Pre-draft measurables
| Height | Weight | Arm length | Hand span | Wingspan | 40-yard dash | 10-yard split | 20-yard split | 20-yard shuttle | Three-cone drill | Vertical jump | Broad jump |
| 6 ft 5 in (1.96 m) | 297 lb (135 kg) | 34 in (0.86 m) | 9+3⁄8 in (0.24 m) | 6 ft 9 in (2.06 m) | 4.95 s | 1.71 s | 2.87 s | 4.55 s | 7.29 s | 28 in (0.71 m) | 9 ft 7 in (2.92 m) |
All values from NFL Combine

== NFL career statistics ==

===Regular season===

Legend
| Bold | Career high |

| Year | Team | Games |  | Offense |  |  |  |  |  |  |  |
| GP | GS | Snaps | Pct | Holding | False start | Decl/Pen | Acpt/Pen |
| 2017 | DEN | 16 | 16 | 1,106 | 98% | 7 | 4 | 3 | 12 |
| 2018 | DEN | 16 | 16 | 1,062 | 99% | 7 | 3 | 4 | 10 |
| 2019 | DEN | 16 | 16 | 1,015 | 100% | 6 | 2 | 7 | 10 |
| 2020 | DEN | 15 | 15 | 1,015 | 100% | 1 | 2 | 3 | 4 |
| 2021 | DEN | 14 | 14 | 870 | 99% | 3 | 1 | 3 | 6 |
| 2022 | DEN | 5 | 5 | 325 | 96% | 2 | 2 | 2 | 4 |
| 2023 | DEN | 17 | 17 | 1,072 | 100% | 4 | 3 | 0 | 8 |
| 2024 | DEN | 17 | 17 | 1,068 | 97% | 6 | 3 | 2 | 12 |
| 2025 | DEN | 17 | 17 | 1,125 | 99% | 2 | 3 | 2 | 6 |
| 2026 | DEN | 2 | 2 | 113 | 100% | 0 | 0 | 1 | 0 |
| Career |  | 135 | 135 | 8,771 | 99% | 38 | 23 | 27 | 72 |

== Personal life ==
As a former troubled youth, Bolles has made an effort to assist and mentor juveniles involved in the justice system. He has been actively involved in juvenile probation and court mentorship programs in Arapahoe County, and regularly attends court hearings and events at the Marvin W. Foote Youth Services Center. For his contributions, Bolles was awarded the Raymond C. Frenchmore Juvenile Law Award by the Arapahoe County Bar Association in June of 2023.

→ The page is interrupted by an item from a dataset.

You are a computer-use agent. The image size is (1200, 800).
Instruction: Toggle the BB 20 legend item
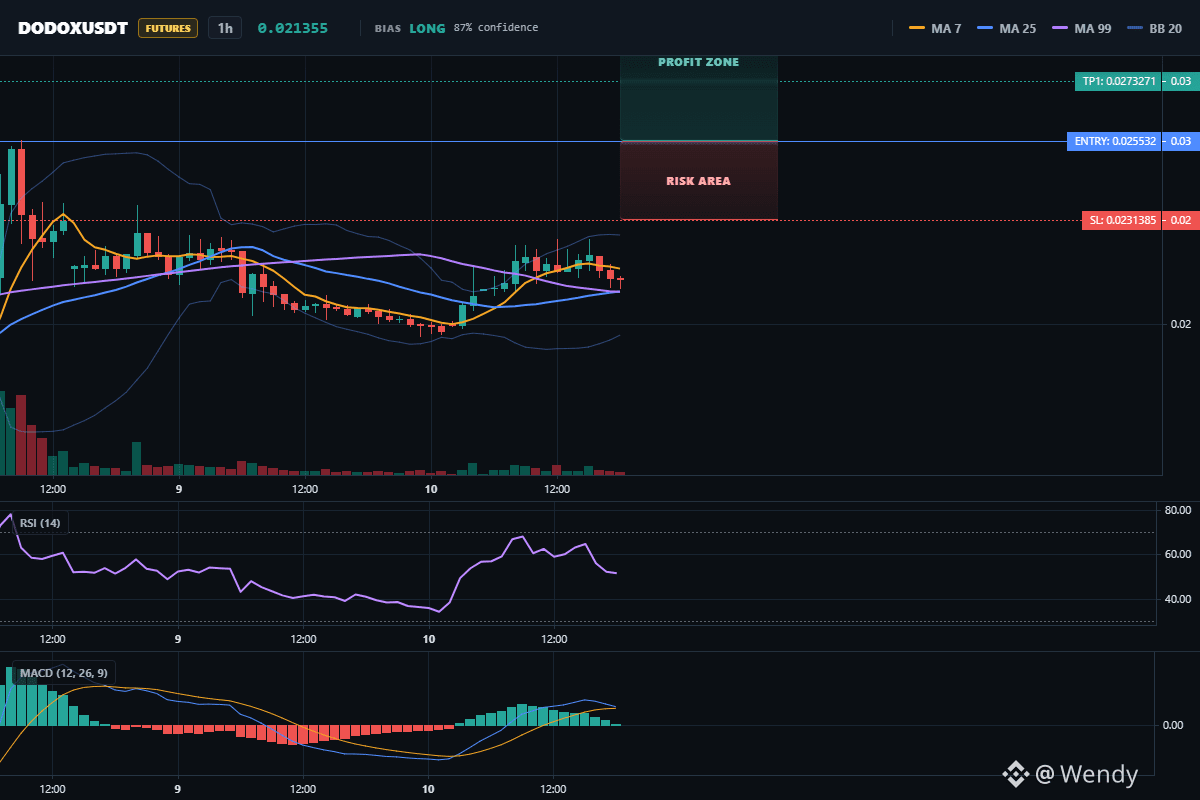pos(1154,28)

Bolles has three children with his wife, Natalie: a son, Kingston, and two daughters, Ariyah and Zaya. In 2021, his son was diagnosed with childhood apraxia of speech (CAS), a speech disorder that causes difficulty speaking from a young age. Bolles himself grew up dealing with ADHD. To support children with learning disabilities, Bolles founded the GB3 Foundation, a non-profit focused on improving their education strategies, mental health, and physical wellbeing. In August of 2025, Bolles and speech pathologist Jennie Bjorem opened the Bjorem & Bolles Apraxia Education Initiative training center, a facility made to assist educators and speech pathologists to diagnose and treat children with CAS. Following this, Bolles was named the NFLPA Community MVP for Week 1 of the 2025 NFL season. Bolles was also the recipient of the 2026 NFLPA Alan Page Community Award in recognition of his charity work.